GIVEN TASK: List every line from the records below that contains the word "Open", copying each one in full.
+ + + + + + +
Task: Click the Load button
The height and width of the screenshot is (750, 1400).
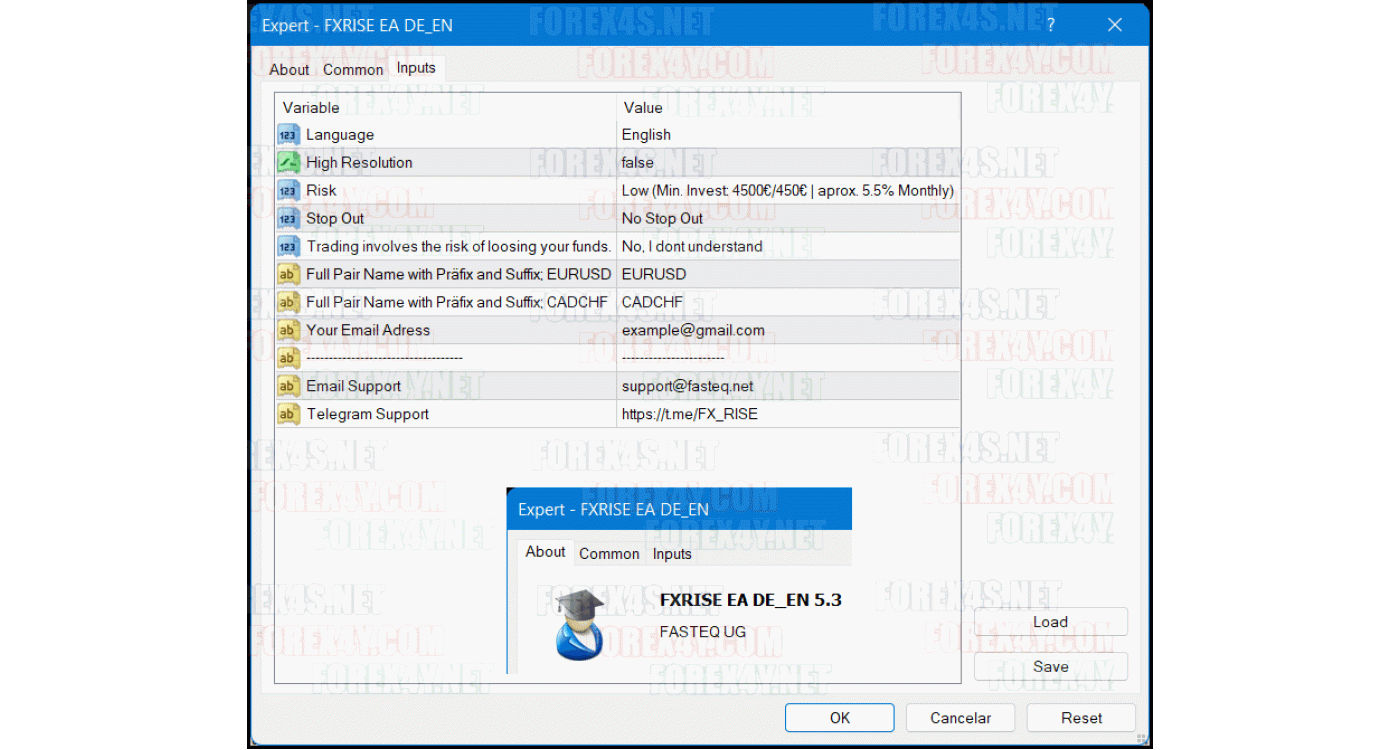Action: [x=1050, y=622]
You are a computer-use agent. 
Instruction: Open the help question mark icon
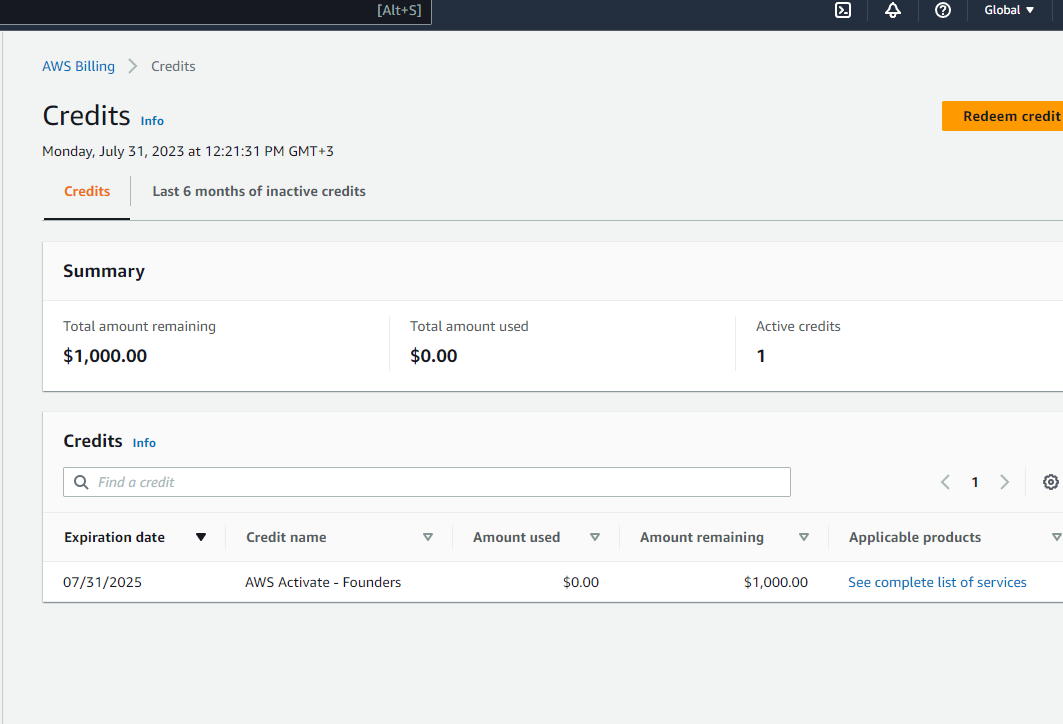pos(942,10)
+ + + + + + +
WRITTEN SOLUTION:
Instruction: Open the help question mark icon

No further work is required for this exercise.